Chelsia was drawn to PaCER after hearing a presentation given by Nancy Marlett and Marlyn Gill. This presentation made her realize that patients were the missing link in her research. Chelsia decided to become a Patient Engagement Researcher and in 2016/2017, she completed a PaCER internship with a project focus on understanding parents’ experiences with stillbirth, sponsored by Alberta Health Service’s Maternal Newborn, Child and Youth Strategic Clinical Network.  As a PaCER graduate and Research Mentor, she is currently working towards creating sustained patient engagement in surgical care settings. 

Chelsia is a PhD student in the Department of Community Health Sciences at the University of Calgary. She is a Registered Dietitian and completed her MSc at McGill University in Human Nutrition & Dietetics. At McGill University, Chelsia also worked as a Research Associate on studies that readied patients for surgery, a process known as prehabilitation. While Chelsia has worked with patients in her research, through PaCER her approach is to work with patients as partners in research.

Patrizia Ranieri, B.A.

program and COMMUNICATIONS coordinator

My role is to tell the story of this dedicated team of researchers who are working towards a future where patients and their families are fully engaged in their health care experience.
— Patrizia Ranieri

A strategic and multidisciplinary communicator, Patrizia has worked with a wide range of corporations, from publically traded companies to start-ups, leading targeted marketing initiatives.  JoiningPaCER in 2017, she brings more than twenty years of experience in marketing communications and operations support to the program. Her role at PaCER is to provide a seamless operations environment that allows team members to focus on their core research. As well, she is a key resource in communicating the PaCER program vision.

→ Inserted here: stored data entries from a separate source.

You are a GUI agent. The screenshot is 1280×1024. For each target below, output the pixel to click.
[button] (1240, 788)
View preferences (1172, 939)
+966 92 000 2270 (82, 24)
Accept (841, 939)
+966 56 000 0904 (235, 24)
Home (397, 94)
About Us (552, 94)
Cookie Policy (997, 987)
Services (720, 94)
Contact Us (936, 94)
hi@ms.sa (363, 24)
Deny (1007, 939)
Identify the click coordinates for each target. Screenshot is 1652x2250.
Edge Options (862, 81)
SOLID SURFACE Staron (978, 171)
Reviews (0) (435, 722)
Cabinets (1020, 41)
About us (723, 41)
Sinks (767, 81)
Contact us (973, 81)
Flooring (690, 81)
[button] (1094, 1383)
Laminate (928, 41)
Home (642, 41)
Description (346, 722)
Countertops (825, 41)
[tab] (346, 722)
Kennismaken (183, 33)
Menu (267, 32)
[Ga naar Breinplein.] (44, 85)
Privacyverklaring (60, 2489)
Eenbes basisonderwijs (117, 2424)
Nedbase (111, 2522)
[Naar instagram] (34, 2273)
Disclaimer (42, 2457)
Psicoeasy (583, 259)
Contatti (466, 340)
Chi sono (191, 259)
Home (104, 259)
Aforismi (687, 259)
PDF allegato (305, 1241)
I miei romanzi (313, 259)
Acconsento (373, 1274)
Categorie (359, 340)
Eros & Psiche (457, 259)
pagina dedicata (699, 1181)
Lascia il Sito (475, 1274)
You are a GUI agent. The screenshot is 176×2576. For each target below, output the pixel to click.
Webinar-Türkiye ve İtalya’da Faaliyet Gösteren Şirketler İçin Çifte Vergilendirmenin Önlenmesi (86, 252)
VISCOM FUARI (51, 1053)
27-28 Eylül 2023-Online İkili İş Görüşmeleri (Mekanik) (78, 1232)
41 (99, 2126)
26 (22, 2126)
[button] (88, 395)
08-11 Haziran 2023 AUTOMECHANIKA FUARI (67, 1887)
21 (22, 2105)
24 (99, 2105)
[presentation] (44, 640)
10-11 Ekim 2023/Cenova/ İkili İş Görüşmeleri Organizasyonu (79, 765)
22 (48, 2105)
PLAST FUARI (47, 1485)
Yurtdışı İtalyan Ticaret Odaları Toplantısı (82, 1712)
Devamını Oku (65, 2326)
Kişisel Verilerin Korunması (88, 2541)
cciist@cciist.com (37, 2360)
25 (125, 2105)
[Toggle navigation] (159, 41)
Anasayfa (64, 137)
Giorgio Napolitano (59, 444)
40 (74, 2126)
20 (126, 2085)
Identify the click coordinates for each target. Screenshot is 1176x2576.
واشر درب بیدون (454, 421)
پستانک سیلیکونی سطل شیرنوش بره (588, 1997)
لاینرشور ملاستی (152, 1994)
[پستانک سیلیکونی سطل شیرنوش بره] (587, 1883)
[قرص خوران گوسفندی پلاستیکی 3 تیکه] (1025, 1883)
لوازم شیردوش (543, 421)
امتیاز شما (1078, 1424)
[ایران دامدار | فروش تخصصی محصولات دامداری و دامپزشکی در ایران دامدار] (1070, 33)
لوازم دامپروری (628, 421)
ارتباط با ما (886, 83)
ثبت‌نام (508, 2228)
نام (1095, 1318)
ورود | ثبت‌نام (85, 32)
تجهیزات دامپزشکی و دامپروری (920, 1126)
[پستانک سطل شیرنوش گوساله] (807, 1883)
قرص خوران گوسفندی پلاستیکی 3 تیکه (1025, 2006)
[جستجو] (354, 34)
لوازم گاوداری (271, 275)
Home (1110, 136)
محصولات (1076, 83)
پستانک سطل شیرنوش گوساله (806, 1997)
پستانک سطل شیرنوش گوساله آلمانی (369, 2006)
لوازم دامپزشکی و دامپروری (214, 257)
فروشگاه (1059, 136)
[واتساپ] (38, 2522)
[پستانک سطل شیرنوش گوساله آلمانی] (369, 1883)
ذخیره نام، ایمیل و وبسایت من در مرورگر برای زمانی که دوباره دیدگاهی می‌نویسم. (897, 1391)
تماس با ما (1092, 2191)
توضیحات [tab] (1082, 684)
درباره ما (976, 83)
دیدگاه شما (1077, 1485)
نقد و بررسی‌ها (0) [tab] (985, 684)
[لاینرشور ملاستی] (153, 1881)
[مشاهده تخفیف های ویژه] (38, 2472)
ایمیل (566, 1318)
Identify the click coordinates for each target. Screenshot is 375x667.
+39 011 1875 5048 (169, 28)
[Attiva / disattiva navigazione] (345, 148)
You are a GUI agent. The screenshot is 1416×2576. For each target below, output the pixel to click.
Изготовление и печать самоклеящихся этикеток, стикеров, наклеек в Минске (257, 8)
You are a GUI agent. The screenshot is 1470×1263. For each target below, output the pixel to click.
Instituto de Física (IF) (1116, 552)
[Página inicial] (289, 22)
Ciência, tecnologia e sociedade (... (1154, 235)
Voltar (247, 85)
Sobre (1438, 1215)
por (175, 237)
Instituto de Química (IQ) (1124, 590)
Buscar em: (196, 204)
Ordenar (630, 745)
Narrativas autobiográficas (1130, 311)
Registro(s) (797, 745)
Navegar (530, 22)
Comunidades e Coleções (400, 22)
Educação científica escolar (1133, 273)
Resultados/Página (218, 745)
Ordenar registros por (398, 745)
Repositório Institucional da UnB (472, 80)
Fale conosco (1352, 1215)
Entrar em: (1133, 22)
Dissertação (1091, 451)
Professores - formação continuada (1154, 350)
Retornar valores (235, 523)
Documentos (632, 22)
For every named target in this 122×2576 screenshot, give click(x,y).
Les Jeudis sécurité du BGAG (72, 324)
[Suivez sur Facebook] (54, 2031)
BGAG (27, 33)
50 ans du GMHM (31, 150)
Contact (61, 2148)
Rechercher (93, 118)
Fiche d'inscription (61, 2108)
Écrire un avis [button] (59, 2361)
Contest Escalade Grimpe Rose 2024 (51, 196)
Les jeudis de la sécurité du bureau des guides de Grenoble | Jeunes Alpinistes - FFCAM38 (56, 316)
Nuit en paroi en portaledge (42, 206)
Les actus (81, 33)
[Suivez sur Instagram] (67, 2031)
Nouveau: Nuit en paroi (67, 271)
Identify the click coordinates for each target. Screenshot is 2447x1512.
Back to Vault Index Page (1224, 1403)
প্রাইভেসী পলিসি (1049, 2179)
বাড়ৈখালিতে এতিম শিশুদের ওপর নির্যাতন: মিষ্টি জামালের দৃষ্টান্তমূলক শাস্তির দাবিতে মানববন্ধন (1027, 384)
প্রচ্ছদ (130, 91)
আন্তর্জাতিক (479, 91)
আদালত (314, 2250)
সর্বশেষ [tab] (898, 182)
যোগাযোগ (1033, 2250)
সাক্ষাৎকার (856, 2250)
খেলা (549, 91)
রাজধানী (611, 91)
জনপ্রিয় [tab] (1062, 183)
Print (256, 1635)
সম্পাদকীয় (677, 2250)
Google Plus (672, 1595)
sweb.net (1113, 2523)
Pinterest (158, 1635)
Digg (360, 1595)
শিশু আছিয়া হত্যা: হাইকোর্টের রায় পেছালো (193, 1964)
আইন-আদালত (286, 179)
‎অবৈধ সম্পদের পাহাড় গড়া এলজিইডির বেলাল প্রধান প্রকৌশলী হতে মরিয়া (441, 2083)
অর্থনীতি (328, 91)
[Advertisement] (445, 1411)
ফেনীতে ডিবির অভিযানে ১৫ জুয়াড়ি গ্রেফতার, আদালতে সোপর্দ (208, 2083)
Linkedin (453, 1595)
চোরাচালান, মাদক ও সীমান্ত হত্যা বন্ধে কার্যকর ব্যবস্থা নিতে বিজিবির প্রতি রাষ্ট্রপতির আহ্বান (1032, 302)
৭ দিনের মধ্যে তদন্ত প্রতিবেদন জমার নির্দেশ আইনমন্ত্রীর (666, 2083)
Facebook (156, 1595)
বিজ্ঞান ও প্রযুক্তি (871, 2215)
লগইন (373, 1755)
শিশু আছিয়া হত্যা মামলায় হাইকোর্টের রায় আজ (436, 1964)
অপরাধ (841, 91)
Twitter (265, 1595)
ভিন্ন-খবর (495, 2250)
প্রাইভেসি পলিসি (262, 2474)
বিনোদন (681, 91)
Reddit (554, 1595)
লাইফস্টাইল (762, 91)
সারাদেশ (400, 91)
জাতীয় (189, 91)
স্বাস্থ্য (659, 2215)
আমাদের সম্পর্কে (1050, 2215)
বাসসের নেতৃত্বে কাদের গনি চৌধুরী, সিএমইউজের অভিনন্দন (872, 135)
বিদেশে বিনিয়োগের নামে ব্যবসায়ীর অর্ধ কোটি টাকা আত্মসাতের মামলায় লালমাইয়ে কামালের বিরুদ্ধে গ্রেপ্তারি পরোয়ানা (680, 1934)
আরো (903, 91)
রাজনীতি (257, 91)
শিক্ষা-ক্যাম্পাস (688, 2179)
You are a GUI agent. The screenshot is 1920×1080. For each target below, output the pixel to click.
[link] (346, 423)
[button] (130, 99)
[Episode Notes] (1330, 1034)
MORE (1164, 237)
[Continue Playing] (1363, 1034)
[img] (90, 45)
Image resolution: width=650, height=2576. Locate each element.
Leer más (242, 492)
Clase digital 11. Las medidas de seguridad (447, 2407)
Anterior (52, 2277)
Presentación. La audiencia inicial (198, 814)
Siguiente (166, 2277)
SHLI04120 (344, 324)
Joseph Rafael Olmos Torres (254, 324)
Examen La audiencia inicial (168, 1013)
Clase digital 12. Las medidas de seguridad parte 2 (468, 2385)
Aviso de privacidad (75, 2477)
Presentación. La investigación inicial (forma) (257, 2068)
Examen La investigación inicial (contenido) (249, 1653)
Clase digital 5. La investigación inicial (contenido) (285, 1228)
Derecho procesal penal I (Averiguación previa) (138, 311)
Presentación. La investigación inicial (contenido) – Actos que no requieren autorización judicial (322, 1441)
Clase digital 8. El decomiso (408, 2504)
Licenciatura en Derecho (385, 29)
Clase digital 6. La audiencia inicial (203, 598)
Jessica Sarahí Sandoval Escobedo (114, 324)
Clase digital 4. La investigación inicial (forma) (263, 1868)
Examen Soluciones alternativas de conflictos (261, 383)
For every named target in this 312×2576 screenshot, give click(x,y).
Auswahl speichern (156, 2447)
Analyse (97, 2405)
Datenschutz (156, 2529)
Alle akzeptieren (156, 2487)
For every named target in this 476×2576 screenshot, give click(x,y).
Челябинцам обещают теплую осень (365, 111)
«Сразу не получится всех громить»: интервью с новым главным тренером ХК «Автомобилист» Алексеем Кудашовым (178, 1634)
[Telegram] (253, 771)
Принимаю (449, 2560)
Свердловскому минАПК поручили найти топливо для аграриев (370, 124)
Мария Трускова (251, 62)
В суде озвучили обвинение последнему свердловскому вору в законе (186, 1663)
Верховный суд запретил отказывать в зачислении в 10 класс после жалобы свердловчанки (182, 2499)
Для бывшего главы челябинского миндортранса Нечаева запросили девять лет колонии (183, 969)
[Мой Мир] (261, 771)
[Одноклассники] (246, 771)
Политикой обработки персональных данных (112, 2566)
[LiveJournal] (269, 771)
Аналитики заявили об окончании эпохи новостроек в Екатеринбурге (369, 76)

Patrizia graduated from the University of Calgary in 1984 with a Bachelor of Arts (B.A.). After completing her degree, she continued her studies in the area of Journalism/Communication Arts at SAIT leading to a position as an Account Manager for FWJ Communications, a full service advertising and PR firm based in Calgary.  With a strong foundation developed through her client/ agency collaborations, Patrizia moved to NovAtel GPS where she worked with engineers to build a world-class technology brand and profitable publically traded company. Most recently, she has devoted her time as a marketing writer and editor for companies in the financial, construction, engineering, and apparel industries.